The Charlotte Post: Survey Reveals Payday Loan Demographics

A national study on the $7.4 billion payday lending industry could provide a glimpse at the implications for North Carolina consumers should a bill become law.

The Pew Charitable Trusts report “Payday Lending in America: How Borrowers Choose and Repay Payday Loans” details the demographics of 12 million Americans who use a payday loan. The survey found consumers trying to avoid long-term debt, borrowing from family or friends, overdraft fees, and cutting back on expenses. But with the average loan requiring a repayment of more than $400 in two weeks, the average borrower struggles to meet that standard.
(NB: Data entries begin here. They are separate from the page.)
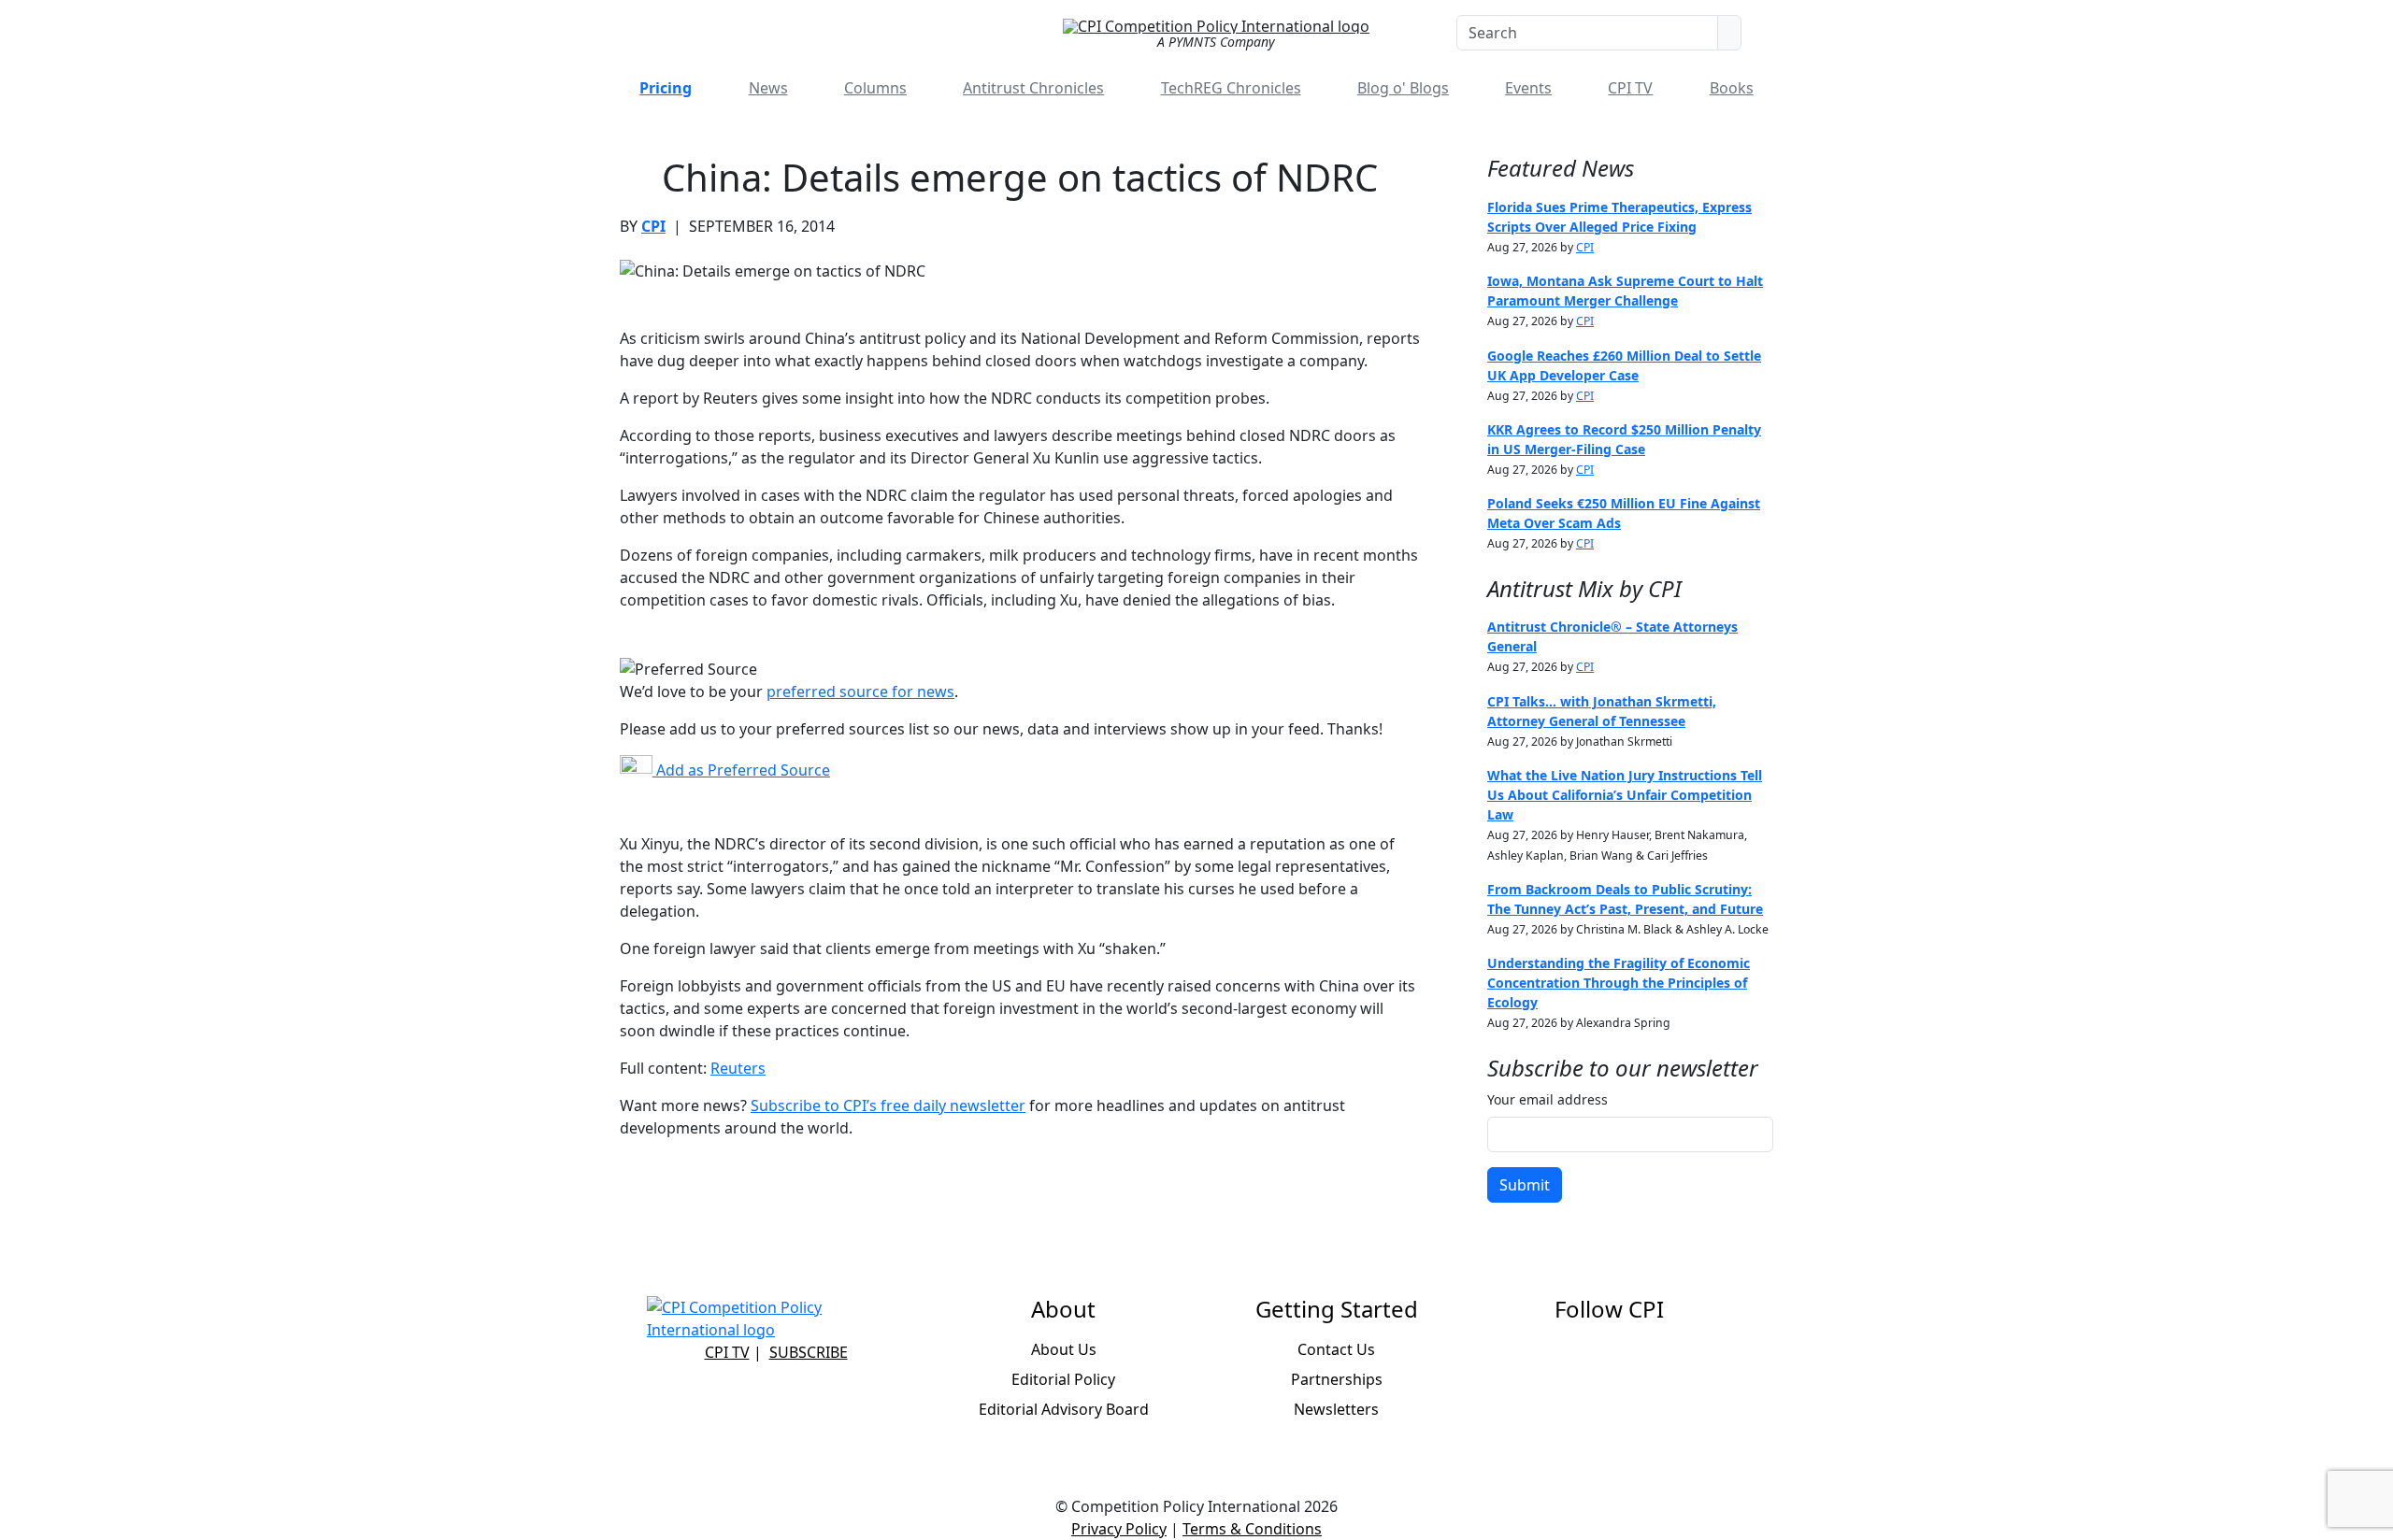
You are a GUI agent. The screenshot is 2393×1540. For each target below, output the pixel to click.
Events (1528, 88)
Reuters (738, 1068)
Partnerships (1337, 1379)
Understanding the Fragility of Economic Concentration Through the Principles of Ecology (1618, 982)
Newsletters (1336, 1409)
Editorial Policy (1063, 1379)
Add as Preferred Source (741, 770)
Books (1732, 88)
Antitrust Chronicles (1033, 88)
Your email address (1547, 1099)
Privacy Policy (1119, 1529)
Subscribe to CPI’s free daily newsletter (888, 1105)
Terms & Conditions (1252, 1529)
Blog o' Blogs (1403, 88)
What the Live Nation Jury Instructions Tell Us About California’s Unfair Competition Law (1624, 794)
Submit (1524, 1185)
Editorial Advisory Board (1064, 1409)
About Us (1063, 1349)
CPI (653, 226)
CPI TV (1630, 88)
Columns (875, 88)
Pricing (665, 88)
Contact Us (1336, 1349)
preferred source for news (860, 691)
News (768, 88)
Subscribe (808, 1352)
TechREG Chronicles (1231, 88)
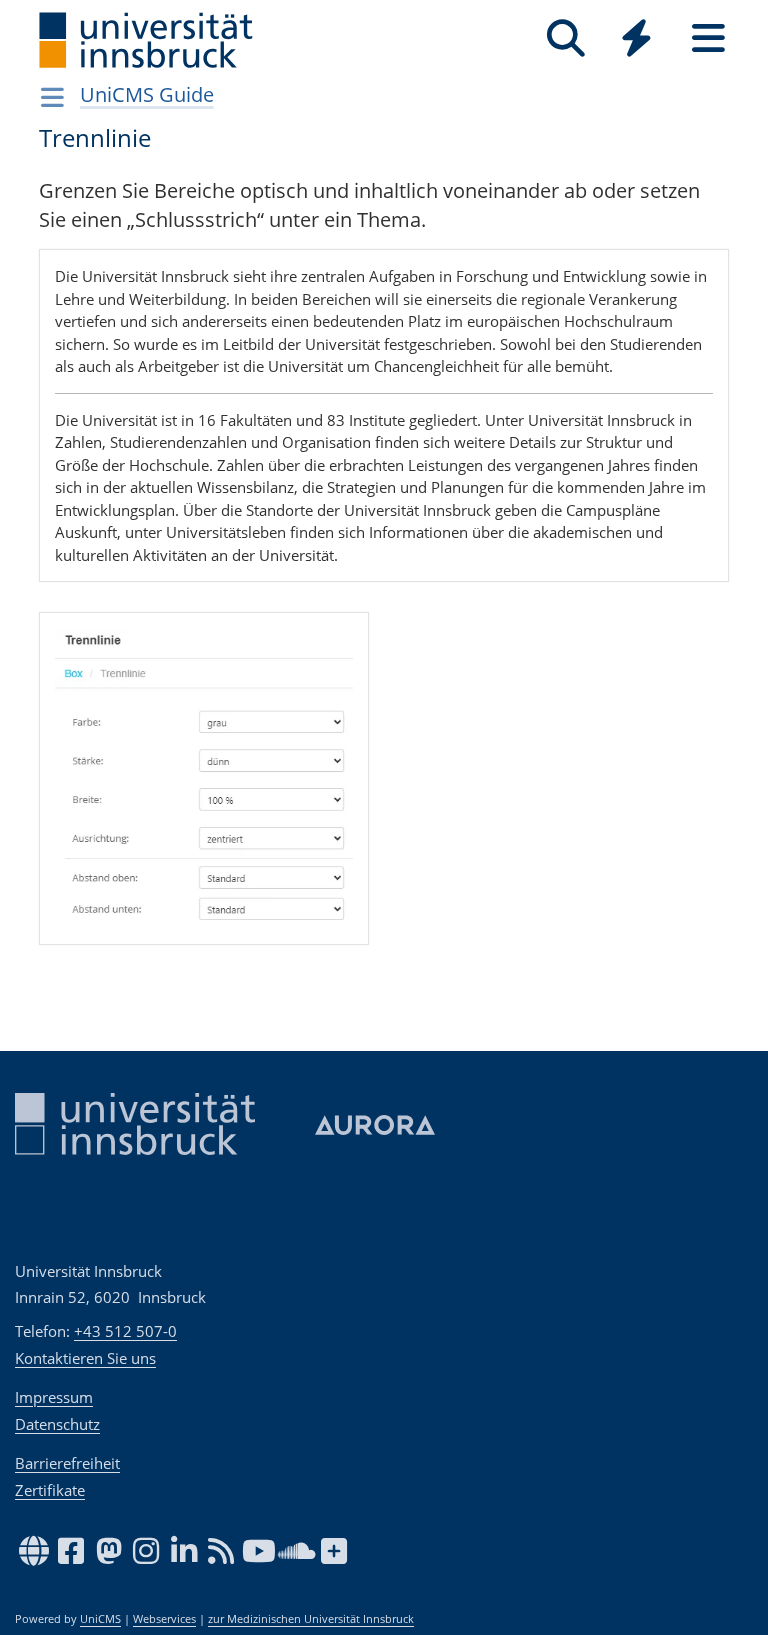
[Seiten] (708, 38)
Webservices (164, 1619)
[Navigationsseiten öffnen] (52, 97)
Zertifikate (50, 1490)
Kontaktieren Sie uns (85, 1358)
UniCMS (100, 1619)
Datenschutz (57, 1424)
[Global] (637, 40)
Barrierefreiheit (67, 1463)
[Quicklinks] (636, 38)
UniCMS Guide (147, 94)
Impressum (54, 1397)
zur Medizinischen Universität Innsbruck (311, 1619)
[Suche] (565, 38)
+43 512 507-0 (125, 1331)
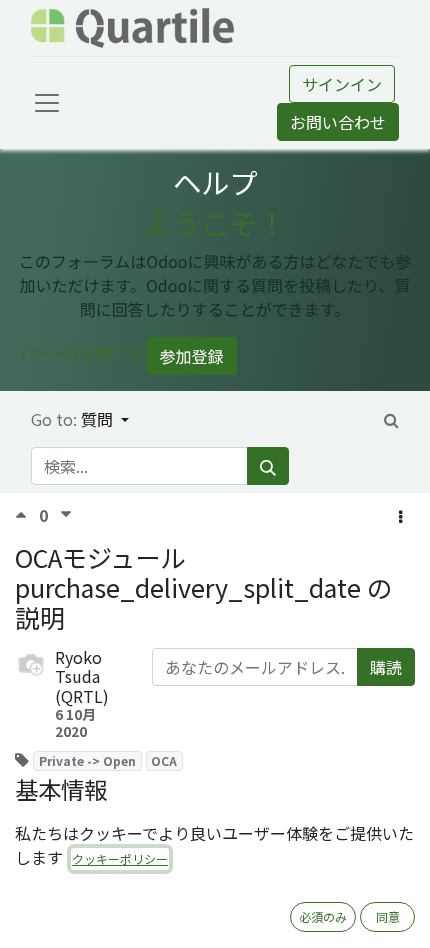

When they can’t repay on time, they resort to the options they originally tried to avoid.

“Payday loans are marketed as an appealing short-term option, but that does not reflect reality,” said Nick Bourke, Pew’s expert on small-dollar loans. “Paying them off in just two weeks is unaffordable for most borrowers, who become indebted long-term. The loans initially provide relief, but they become a hardship. By a three-to-one margin, borrowers want more regulation of these products.”


Pew’s survey found 5.5 percent of adults nationwide have used a payday loan in the past five years, with three-quarters of borrowers using storefront lenders and almost one-quarter going online. State regulatory data show that borrowers take out eight payday loans a year, spending about $520 on interest with an average loan of $375. Overall, 12 million Americans took out a payday loan in 2010, the most recent year for which substantial data are available.